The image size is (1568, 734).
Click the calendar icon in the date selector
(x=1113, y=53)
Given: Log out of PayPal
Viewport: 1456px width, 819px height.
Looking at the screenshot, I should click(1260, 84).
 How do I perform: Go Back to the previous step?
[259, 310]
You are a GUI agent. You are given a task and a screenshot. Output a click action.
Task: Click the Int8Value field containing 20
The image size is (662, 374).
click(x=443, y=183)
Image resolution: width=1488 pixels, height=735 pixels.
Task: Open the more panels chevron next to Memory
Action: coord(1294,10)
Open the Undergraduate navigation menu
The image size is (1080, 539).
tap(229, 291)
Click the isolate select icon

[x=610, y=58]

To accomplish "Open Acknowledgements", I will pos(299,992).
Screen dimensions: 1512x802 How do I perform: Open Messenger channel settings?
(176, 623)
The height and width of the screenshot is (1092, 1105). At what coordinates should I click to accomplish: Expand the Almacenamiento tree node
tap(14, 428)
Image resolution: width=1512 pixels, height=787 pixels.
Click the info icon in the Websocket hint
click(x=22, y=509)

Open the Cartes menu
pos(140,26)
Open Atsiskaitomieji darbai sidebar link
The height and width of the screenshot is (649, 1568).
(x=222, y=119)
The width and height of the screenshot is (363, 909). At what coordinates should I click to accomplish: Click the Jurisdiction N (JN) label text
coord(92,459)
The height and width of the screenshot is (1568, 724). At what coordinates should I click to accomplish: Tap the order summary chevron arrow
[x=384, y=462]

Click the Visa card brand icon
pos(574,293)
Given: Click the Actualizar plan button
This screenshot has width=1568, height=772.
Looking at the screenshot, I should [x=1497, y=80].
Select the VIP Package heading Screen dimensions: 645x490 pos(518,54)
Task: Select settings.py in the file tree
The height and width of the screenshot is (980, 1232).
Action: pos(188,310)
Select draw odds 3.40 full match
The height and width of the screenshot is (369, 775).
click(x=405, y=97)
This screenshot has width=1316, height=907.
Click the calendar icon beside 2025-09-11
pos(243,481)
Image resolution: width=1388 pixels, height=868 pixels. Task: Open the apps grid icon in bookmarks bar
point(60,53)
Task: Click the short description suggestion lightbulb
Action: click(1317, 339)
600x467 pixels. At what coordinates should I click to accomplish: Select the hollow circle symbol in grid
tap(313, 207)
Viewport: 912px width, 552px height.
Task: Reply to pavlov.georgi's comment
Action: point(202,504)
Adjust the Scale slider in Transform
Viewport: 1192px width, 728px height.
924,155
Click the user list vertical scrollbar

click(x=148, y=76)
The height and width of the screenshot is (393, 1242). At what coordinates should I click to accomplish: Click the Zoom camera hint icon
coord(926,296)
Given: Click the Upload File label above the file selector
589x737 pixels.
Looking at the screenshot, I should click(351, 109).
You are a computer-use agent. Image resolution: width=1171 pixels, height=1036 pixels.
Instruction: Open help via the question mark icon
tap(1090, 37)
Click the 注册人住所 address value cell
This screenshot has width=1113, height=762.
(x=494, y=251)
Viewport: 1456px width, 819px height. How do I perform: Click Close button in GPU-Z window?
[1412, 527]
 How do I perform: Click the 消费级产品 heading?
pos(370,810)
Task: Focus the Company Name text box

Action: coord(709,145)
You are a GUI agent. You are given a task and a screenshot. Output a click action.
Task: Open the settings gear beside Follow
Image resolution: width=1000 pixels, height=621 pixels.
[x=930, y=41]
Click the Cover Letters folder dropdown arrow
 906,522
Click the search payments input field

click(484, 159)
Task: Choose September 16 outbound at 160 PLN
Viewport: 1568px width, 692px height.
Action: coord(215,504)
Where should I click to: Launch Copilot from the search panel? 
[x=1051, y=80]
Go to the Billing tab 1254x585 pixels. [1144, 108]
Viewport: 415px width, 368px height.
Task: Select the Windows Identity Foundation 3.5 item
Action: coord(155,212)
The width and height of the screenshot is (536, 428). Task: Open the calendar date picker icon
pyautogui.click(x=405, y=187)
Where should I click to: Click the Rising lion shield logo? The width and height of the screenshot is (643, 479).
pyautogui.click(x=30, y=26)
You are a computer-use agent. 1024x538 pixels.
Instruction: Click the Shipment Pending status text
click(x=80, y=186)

_ _ _

Goal:
Copy all of the items above exactly as they appear, line for line.

Result below:
The image size is (1568, 734).
Click the calendar icon in the date selector
(x=1113, y=53)
Given: Log out of PayPal
Viewport: 1456px width, 819px height.
Looking at the screenshot, I should click(1260, 84).
 How do I perform: Go Back to the previous step?
[259, 310]
You are a GUI agent. You are given a task and a screenshot. Output a click action.
Task: Click the Int8Value field containing 20
The image size is (662, 374).
click(x=443, y=183)
Image resolution: width=1488 pixels, height=735 pixels.
Task: Open the more panels chevron next to Memory
Action: coord(1294,10)
Open the Undergraduate navigation menu
The image size is (1080, 539).
tap(229, 291)
Click the isolate select icon

[x=610, y=58]

To accomplish "Open Acknowledgements", I will pos(299,992).
Screen dimensions: 1512x802 How do I perform: Open Messenger channel settings?
(176, 623)
The height and width of the screenshot is (1092, 1105). At what coordinates should I click to accomplish: Expand the Almacenamiento tree node
tap(14, 428)
Image resolution: width=1512 pixels, height=787 pixels.
Click the info icon in the Websocket hint
click(x=22, y=509)

Open the Cartes menu
pos(140,26)
Open Atsiskaitomieji darbai sidebar link
The height and width of the screenshot is (649, 1568).
(x=222, y=119)
The width and height of the screenshot is (363, 909). At what coordinates should I click to accomplish: Click the Jurisdiction N (JN) label text
coord(92,459)
The height and width of the screenshot is (1568, 724). At what coordinates should I click to accomplish: Tap the order summary chevron arrow
[x=384, y=462]

Click the Visa card brand icon
pos(574,293)
Given: Click the Actualizar plan button
This screenshot has width=1568, height=772.
Looking at the screenshot, I should [x=1497, y=80].
Select the VIP Package heading Screen dimensions: 645x490 pos(518,54)
Task: Select settings.py in the file tree
The height and width of the screenshot is (980, 1232).
Action: pos(188,310)
Select draw odds 3.40 full match
The height and width of the screenshot is (369, 775).
click(x=405, y=97)
This screenshot has width=1316, height=907.
Click the calendar icon beside 2025-09-11
pos(243,481)
Image resolution: width=1388 pixels, height=868 pixels. Task: Open the apps grid icon in bookmarks bar
point(60,53)
Task: Click the short description suggestion lightbulb
Action: click(1317, 339)
600x467 pixels. At what coordinates should I click to accomplish: Select the hollow circle symbol in grid
tap(313, 207)
Viewport: 912px width, 552px height.
Task: Reply to pavlov.georgi's comment
Action: point(202,504)
Adjust the Scale slider in Transform
Viewport: 1192px width, 728px height.
924,155
Click the user list vertical scrollbar

click(x=148, y=76)
The height and width of the screenshot is (393, 1242). At what coordinates should I click to accomplish: Click the Zoom camera hint icon
coord(926,296)
Given: Click the Upload File label above the file selector
589x737 pixels.
Looking at the screenshot, I should click(351, 109).
You are a computer-use agent. Image resolution: width=1171 pixels, height=1036 pixels.
Instruction: Open help via the question mark icon
tap(1090, 37)
Click the 注册人住所 address value cell
This screenshot has width=1113, height=762.
(x=494, y=251)
Viewport: 1456px width, 819px height. How do I perform: Click Close button in GPU-Z window?
[1412, 527]
 How do I perform: Click the 消费级产品 heading?
pos(370,810)
Task: Focus the Company Name text box

Action: coord(709,145)
You are a GUI agent. You are given a task and a screenshot. Output a click action.
Task: Open the settings gear beside Follow
Image resolution: width=1000 pixels, height=621 pixels.
[x=930, y=41]
Click the Cover Letters folder dropdown arrow
 906,522
Click the search payments input field

click(484, 159)
Task: Choose September 16 outbound at 160 PLN
Viewport: 1568px width, 692px height.
Action: coord(215,504)
Where should I click to: Launch Copilot from the search panel? 
[x=1051, y=80]
Go to the Billing tab 1254x585 pixels. [1144, 108]
Viewport: 415px width, 368px height.
Task: Select the Windows Identity Foundation 3.5 item
Action: coord(155,212)
The width and height of the screenshot is (536, 428). Task: Open the calendar date picker icon
pyautogui.click(x=405, y=187)
Where should I click to: Click the Rising lion shield logo? The width and height of the screenshot is (643, 479).
pyautogui.click(x=30, y=26)
You are a computer-use agent. 1024x538 pixels.
Instruction: Click the Shipment Pending status text
click(x=80, y=186)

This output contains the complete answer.